Bahkan, ada yang berencana melaporkan Komisi Pemberantasan Korupsi (KPK) ke Bareskrim Polri.
Juru Bicara KPK, Febri Diansyah, mengatakan, bantahan dari orang-orang atau institusi yang diduga terlibat korupsi sudah sering diterima lembaganya.
"Selama 13 tahun KPK bekerja, bantahan dari pihak yang disebut dalam dakwaan sudah sering terjadi," kata Febri di Gedung KPK, Jakarta, Jumat (10/3).

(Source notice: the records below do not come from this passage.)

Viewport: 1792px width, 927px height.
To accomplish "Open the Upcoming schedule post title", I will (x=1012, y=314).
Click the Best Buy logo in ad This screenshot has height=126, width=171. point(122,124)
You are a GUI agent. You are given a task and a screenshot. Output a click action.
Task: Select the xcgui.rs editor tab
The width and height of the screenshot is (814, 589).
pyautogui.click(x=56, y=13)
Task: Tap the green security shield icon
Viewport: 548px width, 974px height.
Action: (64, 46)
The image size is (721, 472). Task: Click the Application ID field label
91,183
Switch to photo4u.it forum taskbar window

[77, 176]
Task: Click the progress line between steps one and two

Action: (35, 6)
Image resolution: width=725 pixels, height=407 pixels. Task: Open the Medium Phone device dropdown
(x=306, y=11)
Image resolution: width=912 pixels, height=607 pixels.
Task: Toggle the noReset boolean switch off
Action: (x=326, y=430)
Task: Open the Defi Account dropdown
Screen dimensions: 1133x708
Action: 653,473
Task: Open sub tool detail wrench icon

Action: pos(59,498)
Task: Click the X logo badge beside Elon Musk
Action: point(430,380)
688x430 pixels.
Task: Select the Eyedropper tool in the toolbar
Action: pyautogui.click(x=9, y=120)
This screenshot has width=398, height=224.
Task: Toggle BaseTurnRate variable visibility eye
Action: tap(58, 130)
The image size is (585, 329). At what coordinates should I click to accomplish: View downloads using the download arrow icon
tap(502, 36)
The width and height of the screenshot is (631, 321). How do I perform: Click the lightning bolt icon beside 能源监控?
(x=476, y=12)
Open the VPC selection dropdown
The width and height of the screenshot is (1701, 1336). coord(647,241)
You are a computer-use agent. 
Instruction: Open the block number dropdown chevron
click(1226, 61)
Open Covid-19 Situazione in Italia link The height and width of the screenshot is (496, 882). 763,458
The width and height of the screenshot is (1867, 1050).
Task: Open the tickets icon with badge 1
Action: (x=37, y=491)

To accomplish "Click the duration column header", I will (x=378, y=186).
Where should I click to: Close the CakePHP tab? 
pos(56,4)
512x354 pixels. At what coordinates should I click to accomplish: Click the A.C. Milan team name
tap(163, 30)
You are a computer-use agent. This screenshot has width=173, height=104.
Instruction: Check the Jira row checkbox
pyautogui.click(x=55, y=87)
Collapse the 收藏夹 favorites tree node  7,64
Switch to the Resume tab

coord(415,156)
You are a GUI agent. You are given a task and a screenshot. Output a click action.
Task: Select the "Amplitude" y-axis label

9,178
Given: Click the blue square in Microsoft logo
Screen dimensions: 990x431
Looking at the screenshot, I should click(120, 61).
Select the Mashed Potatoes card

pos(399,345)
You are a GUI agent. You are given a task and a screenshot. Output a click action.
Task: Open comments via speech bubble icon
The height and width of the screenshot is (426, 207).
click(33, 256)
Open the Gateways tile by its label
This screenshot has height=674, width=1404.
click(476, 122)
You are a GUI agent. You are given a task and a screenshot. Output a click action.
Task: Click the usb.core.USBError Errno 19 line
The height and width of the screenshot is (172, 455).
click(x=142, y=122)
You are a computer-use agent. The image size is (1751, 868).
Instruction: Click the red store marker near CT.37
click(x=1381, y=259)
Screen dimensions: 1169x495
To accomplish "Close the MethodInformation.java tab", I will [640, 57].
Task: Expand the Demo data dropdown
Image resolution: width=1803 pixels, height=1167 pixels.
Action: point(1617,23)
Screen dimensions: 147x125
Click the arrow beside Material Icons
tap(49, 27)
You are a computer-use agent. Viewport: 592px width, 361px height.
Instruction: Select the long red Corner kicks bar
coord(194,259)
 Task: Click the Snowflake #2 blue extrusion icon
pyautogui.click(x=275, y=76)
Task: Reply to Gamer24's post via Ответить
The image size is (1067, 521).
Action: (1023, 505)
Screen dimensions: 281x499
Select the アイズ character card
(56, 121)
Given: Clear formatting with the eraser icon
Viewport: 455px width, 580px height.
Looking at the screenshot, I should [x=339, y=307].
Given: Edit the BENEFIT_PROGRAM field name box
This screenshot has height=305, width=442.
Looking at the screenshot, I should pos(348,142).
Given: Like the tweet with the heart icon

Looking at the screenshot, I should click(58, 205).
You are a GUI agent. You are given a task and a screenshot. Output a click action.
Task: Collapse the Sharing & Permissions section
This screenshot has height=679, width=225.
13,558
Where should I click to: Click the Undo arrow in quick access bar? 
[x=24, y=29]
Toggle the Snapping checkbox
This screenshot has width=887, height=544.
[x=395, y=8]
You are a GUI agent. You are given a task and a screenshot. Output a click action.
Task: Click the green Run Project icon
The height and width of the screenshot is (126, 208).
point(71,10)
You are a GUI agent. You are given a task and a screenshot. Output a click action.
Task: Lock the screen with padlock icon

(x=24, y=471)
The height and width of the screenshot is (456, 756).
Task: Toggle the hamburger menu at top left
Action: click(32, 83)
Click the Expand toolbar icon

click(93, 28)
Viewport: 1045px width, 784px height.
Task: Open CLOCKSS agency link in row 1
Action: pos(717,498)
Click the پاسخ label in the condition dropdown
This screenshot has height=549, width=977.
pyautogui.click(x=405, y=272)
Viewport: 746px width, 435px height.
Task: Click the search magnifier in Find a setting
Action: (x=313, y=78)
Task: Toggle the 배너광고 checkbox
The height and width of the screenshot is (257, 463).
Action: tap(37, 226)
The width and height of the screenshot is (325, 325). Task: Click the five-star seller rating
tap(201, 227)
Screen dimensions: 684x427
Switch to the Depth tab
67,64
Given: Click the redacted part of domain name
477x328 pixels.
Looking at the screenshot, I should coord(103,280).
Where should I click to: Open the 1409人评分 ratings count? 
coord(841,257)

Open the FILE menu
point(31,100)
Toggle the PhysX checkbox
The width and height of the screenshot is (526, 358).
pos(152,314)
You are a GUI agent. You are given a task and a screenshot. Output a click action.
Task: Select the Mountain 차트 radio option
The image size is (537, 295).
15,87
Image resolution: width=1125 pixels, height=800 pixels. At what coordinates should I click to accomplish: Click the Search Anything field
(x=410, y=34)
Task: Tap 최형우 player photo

Ia menambahkan, sejumlah nama masuk dalam surat dakwaan bukan tanpa alasan. Penyidik memiliki bukti cukup untuk memasukan mereka. KPK pun tidak bekerja atas dasar bantahan dari sejumlah pihak, melainkan berdasarkan alat bukti dan keterangan dari saksi-saksi yang pernah diperiksa penyidik.
Bahkan, tidak menutup kemungkinan pihak-pihak yang telah melayangkan bantahan menjadi tersangka baru di pengembangan kasus korupsi proyek pengadaan E-KTP. Hal tersebut ditentukan bukti pendukung yang didapat penyidik dalam persidangan perkara korupsi E-KTP.
"KPK tidak tergantung dari bantahan, karena dalam membangun konstruksi dakwaan itu berdasarkan informasi dan bukti awal yang dimiliki KPK," tegasnya.
Ketua Umum Partai Golkar, Setya Novanto, beberapa kali membantah dirinya ikut menerima aliran dana dari korupsi E-KTP. Begitu juga dengan Gubernur Jawa Tengah Ganjar Pranowo, Gubernur Sulawesi Utara Olly Dondokambey, politikus PDI Perjuangan Arif Wibowo, politikus Golkar Agun Gunandjar dan Menteri Hukum dan HAM Yasonna Laoly.
Sementara, mantan Ketua DPR RI Marzuki Ali memilih untuk melapor ke Bareskrim Polri lantaran namanya disebut sebagai penerima uang korupsi E-KTP.